夜周り帰りの猫の遠藤平蔵と子猫の重郎は、昨日は草が茂って歩けなかった道路に、きれいな花が咲いているのに気づきます。

「道というのは手入れしないと消えてしまう 誰かが草を刈って花を植えたんだ」

近くで、ひとり土を耕している男性がいることに気づきます。
遠藤が「おつかれさまです」と声をかけると、男性は会釈をしてそそくさと隠れるようにいなくなってしまいました。

「はずかしいのかな?わるいことしたのか?」と重郎が尋ねますが、遠藤は「草刈りはいいことさ」と前置きして、
「いいことだから隠れてする そういう心持ちもあるんだ」と語ります。

ふたりが歩く道の遠くから、また土を耕す音が聞こえてくるのでした。

こっそりお世話をする人が全国にいる

作者の深谷さんの87歳になるお父さんは、近所の土手の草刈りをずっと続けているといいます。「刈らないとツルが道路を覆って歩けなくなるのです」

数年前に、「手伝うから、やり方を教えて」と言ったら、お父さんは「朝だよ」と答えたそう。
詳しく話を聞くと、早朝4時や5時から、6時半ぐらいまでで作業をしていました。
「なんでそんなに早くすんの!?」と尋ねると、恥ずかしそうに「人が通んね時にやっぺど思って」と答えました。

しかし早朝には起きられないと考えた深谷さん。その後、お父さんと二人で10時や15時ごろに草を刈ったり花を植えたりしているそうです。

「東京でも、誰かの手が入って花が咲いている場所があります。
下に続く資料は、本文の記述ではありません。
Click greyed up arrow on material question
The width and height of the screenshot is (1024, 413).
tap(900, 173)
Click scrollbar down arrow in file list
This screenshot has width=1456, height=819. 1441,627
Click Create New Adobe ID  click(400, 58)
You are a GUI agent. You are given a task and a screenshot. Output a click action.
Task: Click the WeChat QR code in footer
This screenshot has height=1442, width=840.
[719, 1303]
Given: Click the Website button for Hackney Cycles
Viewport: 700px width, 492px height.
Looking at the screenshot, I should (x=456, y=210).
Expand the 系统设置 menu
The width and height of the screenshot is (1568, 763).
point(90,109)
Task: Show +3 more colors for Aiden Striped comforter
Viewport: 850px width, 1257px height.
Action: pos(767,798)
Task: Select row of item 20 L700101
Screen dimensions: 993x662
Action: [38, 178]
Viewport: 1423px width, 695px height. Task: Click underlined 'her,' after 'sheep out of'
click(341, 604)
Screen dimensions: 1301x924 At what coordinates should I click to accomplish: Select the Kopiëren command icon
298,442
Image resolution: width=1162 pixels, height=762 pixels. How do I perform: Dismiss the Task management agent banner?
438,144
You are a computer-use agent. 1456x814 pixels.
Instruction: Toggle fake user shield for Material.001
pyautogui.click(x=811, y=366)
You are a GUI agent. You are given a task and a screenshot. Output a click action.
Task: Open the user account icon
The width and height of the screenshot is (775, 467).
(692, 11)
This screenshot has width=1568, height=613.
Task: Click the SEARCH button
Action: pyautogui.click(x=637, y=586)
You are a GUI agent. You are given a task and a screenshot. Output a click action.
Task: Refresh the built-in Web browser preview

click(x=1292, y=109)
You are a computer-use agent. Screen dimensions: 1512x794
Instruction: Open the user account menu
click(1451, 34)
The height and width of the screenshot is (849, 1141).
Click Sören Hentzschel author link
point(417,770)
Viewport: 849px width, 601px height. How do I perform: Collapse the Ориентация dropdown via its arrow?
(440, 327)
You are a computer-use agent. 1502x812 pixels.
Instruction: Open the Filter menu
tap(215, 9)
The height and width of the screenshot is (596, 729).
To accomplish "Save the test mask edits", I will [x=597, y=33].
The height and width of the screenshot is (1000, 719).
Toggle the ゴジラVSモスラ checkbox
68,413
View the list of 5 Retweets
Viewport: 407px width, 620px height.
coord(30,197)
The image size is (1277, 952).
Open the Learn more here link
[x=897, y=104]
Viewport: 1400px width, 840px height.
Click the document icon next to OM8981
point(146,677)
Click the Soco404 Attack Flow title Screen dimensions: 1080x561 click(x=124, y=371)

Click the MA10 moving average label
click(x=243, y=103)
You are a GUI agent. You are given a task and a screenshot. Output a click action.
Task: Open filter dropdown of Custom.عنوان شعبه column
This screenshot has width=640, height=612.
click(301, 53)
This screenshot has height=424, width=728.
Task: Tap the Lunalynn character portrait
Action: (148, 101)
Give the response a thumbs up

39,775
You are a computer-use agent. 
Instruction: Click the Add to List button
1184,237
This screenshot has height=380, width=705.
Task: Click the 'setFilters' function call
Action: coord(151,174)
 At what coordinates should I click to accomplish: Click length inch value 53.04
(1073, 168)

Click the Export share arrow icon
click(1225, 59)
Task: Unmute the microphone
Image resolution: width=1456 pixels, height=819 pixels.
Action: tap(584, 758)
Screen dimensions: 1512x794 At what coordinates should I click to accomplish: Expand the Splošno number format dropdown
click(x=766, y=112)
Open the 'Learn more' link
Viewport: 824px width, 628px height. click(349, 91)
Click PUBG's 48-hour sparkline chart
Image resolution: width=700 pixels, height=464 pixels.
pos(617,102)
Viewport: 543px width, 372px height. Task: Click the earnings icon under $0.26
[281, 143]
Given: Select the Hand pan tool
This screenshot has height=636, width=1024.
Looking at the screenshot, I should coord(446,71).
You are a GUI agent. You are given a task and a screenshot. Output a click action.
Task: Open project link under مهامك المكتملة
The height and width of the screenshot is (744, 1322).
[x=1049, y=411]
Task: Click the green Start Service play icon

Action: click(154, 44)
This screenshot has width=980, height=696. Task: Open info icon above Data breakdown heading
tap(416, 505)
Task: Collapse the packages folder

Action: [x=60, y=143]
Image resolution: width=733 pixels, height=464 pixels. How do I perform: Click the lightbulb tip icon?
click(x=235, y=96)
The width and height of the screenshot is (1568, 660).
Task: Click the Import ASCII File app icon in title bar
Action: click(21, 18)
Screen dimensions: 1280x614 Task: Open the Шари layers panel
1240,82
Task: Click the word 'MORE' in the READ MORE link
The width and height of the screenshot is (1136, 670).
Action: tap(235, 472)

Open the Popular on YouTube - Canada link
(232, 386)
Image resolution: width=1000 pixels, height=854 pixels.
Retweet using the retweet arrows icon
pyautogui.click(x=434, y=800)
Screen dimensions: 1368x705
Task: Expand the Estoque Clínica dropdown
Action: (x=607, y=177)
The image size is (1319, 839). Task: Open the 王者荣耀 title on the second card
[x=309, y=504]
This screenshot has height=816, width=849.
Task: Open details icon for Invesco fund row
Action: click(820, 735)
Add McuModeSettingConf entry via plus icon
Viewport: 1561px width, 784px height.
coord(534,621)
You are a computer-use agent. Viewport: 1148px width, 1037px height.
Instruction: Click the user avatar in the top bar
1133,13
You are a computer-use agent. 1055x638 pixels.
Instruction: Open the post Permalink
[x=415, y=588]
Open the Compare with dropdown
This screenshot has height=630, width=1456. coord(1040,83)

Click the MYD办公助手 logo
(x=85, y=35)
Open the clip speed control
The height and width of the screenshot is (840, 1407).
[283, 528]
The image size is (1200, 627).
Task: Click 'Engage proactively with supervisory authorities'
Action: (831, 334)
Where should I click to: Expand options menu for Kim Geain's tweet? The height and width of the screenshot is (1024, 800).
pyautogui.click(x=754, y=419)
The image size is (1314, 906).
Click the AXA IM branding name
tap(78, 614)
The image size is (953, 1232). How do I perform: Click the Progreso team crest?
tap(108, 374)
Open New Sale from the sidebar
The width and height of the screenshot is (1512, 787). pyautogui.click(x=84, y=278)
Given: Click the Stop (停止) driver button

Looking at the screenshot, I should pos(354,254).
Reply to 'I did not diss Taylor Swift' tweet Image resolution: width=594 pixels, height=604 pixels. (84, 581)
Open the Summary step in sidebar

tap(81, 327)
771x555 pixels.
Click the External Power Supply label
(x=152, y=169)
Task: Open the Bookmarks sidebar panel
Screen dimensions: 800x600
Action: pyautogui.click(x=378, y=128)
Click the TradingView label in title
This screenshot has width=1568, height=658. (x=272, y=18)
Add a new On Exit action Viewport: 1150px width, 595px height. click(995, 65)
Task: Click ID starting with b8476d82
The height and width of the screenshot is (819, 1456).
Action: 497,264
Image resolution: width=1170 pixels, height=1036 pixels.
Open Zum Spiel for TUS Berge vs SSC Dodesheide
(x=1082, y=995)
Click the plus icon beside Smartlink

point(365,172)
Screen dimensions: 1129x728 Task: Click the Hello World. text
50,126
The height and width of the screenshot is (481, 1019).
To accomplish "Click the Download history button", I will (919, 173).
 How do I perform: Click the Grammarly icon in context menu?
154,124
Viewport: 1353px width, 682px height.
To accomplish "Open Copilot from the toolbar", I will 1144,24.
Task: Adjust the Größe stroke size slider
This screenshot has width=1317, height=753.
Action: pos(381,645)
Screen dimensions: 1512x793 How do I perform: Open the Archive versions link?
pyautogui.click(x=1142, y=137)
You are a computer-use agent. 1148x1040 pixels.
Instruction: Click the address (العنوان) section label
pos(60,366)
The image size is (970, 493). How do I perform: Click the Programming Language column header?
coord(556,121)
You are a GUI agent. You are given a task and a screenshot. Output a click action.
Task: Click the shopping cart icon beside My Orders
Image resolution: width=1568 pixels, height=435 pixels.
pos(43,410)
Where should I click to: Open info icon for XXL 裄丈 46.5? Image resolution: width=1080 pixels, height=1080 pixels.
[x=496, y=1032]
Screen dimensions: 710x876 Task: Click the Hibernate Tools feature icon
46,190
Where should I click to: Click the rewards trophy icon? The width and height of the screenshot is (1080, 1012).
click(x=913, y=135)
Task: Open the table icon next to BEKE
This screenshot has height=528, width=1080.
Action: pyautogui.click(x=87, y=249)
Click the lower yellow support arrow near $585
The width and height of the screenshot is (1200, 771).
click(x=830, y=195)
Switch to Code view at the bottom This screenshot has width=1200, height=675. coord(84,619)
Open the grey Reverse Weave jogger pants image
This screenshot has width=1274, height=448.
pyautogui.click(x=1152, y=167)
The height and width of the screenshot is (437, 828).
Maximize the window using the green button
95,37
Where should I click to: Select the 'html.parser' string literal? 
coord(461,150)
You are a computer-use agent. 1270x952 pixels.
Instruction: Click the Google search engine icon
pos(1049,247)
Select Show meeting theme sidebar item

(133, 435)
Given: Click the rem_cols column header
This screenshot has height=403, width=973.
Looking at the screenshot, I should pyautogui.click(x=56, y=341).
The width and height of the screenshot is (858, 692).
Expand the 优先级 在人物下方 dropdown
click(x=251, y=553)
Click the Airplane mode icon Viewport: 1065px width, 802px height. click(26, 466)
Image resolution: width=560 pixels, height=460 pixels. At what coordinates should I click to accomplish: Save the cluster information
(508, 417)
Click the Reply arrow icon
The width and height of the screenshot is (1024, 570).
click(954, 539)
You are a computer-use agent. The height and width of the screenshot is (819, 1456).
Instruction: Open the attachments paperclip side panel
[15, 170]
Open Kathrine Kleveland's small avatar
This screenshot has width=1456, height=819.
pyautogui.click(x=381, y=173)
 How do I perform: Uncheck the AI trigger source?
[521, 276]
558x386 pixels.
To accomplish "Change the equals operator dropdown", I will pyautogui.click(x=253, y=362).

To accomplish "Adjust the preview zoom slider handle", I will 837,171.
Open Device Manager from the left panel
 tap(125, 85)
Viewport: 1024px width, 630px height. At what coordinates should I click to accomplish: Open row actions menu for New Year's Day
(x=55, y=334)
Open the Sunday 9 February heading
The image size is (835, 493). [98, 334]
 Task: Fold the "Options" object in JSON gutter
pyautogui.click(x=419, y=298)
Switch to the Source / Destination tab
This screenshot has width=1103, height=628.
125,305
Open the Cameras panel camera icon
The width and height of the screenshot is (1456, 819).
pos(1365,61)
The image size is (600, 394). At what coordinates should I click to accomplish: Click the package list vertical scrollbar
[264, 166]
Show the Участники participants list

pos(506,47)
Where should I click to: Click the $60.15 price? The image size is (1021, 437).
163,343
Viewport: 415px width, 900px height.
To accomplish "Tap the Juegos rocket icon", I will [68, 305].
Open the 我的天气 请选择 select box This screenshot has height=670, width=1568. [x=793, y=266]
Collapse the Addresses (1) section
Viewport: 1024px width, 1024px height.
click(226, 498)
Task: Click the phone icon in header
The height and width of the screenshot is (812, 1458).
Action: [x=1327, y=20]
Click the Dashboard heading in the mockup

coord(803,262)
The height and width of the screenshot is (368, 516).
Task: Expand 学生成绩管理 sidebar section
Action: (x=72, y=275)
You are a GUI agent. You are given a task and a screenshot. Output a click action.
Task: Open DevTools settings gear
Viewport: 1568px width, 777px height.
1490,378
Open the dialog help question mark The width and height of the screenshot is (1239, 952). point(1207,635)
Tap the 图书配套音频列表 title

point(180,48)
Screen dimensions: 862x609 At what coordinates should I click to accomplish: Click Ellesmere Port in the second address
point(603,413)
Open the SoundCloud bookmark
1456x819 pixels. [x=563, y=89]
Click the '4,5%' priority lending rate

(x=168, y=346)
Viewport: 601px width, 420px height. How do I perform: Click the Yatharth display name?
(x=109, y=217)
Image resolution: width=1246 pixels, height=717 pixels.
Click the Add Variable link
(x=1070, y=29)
こっそり世話をする、主にお年寄りが全国にたくさんいることでしょう」

【マンガ「夜廻り猫」】
猫の遠藤平蔵が、心で泣いている人や動物たちの匂いをキャッチし、話を聞くマンガ「夜廻(まわ)り猫」。
泣いているひとたちは、病気を抱えていたり、離婚したばかりだったり、新しい家族にどう溶け込んでいいか分からなかったり、幸せを分けてあげられないと悩んでいたり…。
そんな悩みに、遠藤たちはそっと寄り添います。
遠藤とともに夜廻りするのは、片目の子猫「重郎」。姑獲鳥(こかくちょう)に襲われ、けがをしていたところを遠藤たちが助けました。
ツイッター上では、「遠藤、自分のところにも来てほしい」といった声が寄せられ、人気が広がっています。